PTM launches protests across Pakistan after acquittal of key suspect in Naqeebullah Mehsud’s murder

23-year-old Naqbeeullah Mehsud. a Pashtun factory worker and aspiring model in Karachi, and three others were extrajudicially killed on January 13 , 2018. His murder saw a huge wave of protests led by the Pashtun Tahafuz Movement

January 28, 2023 by Peoples Dispatch
PTM protest Pakistan
(Photo: via Noor Ullah Tareen/Twitter)

On Thursday, January 26, the Pashtun Tahafuz Movement (PTM) organized several demonstrations across Pakistan’s Khyber Pakhtunkhwa (KP) province to protest the acquittal of Rao Anwar, the main suspect in the police murder of a Pashtun youth, Naqeebullah Mehsud, in 2018.

On January 23, an anti-terrorism court in Karachi acquitted the former superintendent of police, along with 17 others.

23-year-old Naqbeeullah Mehsud was a Pashtun factory worker and aspiring model in Karachi. He and three others were extrajudicially killed on January 13 , 2018. Police official Rao Anwar was the main suspect. At the time, the police had dubbed Mehsud’s death as an “encounter” by Pakistan’s security forces, alleging that he had links to terrorist groups like the Tehreek-e-Taliban Pakistan.

In its ruling on Monday, the court extended the benefit of doubt to the accused and acquitted him, saying that the prosecution had failed to submit sufficient evidence against Anwar, Dawn reported.  Mehsud’s family has reportedly decided to challenge the decision in a higher court.

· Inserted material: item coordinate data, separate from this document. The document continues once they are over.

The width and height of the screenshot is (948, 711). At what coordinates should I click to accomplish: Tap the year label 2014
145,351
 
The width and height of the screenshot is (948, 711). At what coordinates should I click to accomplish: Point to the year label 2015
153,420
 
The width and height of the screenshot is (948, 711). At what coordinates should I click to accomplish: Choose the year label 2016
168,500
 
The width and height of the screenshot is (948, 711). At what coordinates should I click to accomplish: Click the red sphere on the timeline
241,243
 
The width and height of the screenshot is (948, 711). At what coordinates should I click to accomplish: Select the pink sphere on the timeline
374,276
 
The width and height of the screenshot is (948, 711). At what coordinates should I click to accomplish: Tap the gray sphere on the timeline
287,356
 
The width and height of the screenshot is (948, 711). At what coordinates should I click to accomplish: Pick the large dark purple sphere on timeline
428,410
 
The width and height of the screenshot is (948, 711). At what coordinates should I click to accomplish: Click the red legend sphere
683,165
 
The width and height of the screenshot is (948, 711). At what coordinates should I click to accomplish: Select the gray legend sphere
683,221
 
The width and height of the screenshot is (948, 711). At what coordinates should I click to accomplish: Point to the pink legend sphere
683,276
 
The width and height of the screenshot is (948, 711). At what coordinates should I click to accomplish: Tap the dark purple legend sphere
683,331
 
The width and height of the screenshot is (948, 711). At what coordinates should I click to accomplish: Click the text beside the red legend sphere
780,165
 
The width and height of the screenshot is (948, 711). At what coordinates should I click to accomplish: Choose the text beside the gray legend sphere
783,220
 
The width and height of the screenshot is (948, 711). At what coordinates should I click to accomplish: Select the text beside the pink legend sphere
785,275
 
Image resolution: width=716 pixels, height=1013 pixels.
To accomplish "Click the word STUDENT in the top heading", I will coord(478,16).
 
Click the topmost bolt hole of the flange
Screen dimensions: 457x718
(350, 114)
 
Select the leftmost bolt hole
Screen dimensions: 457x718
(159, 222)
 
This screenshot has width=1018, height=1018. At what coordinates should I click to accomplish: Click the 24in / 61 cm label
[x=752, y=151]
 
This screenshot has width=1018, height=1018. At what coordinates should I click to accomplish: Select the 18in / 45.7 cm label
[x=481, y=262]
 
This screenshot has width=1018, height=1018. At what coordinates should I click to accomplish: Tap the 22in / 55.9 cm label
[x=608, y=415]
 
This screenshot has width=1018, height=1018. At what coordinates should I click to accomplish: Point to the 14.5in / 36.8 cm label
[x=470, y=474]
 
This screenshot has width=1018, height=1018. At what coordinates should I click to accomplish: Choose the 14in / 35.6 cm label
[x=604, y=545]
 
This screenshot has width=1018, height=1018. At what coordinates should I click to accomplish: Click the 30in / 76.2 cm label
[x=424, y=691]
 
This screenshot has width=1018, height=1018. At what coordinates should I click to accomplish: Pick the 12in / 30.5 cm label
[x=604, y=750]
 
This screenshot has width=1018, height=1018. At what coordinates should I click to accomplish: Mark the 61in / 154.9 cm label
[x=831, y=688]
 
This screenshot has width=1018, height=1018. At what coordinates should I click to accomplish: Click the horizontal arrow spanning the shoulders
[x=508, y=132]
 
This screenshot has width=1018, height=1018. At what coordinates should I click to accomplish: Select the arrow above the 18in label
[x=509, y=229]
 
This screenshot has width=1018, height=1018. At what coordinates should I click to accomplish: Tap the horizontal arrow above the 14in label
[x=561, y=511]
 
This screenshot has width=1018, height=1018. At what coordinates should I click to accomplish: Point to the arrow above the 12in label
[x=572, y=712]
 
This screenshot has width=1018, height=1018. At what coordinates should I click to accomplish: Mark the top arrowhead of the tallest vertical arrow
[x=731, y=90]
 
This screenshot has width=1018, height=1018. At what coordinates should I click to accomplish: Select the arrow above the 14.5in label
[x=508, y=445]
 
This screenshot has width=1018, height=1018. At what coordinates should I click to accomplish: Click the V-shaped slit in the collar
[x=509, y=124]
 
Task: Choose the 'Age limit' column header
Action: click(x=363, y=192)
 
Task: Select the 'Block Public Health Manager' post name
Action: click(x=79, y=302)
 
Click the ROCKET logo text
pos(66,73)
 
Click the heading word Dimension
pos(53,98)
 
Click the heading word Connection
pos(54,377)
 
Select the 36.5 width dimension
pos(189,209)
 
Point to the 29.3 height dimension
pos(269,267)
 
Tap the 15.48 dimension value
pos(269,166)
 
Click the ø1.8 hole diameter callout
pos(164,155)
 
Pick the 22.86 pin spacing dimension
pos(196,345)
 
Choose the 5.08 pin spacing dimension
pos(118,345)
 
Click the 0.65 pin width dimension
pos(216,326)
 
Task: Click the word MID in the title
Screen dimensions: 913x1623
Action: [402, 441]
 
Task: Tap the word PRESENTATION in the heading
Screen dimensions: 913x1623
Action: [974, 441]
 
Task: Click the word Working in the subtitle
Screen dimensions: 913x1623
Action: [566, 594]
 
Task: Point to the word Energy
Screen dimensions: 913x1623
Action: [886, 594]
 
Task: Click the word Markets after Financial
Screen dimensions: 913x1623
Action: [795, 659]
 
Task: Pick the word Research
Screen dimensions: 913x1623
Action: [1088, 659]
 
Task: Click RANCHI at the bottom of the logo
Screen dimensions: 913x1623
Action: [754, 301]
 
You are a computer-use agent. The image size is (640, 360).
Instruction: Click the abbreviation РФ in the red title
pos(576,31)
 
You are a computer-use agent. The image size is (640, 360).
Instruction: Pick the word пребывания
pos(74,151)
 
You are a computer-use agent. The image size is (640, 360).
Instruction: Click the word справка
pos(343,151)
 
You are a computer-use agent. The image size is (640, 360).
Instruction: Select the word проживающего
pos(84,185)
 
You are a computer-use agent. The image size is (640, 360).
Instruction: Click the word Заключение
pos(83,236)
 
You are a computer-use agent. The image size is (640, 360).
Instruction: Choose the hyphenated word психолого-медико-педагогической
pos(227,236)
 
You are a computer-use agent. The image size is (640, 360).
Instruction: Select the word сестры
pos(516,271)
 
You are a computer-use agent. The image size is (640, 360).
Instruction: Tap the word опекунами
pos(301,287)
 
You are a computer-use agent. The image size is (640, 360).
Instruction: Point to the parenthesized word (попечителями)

Announcing country-wide protests against the decision, PTM leader Manzoor Pashteen tweeted, “The acquittal of Rao Anwar and his accomplices, the notorious murderer of hundreds of people including martyr Naqeebullah, is a cruel decision.”

At a protest in Swat, KP, on Thursday, people held placards and banners inscribed with slogans against the release of Rao Anwar and the 17 other suspects. 

Thursday’s protests came a day after the PTM organized a massive rally in Karachi, Sindh, on January 25 against the oppression of Pashtuns. Protesters demanded the release of incarcerated PTM leader Ali Wazir and better treatment of Pashtuns in Pakistan. They also asked the Sindh government to stop the arrest and deportation of Afghans.

PTM was formed by Pashteen and seven others in 2014 to advocate for the rights of Pakistan’s Pashtun minority and highlight the plight of the community caught between the state and militant forces in the border provinces of what used to be the FATA (Federally Administered Tribal Areas) region. The movement shot to prominence in 2018 as it led the protests against the killing of Naqeebullah Mehsud.

Since its inception, the  movement has demanded an end to the war crimes, extrajudicial killings, and torture faced by innocent Pashtuns such as Mehsud, who frequently become subjects of suspicion and arrests by the state’s security forces.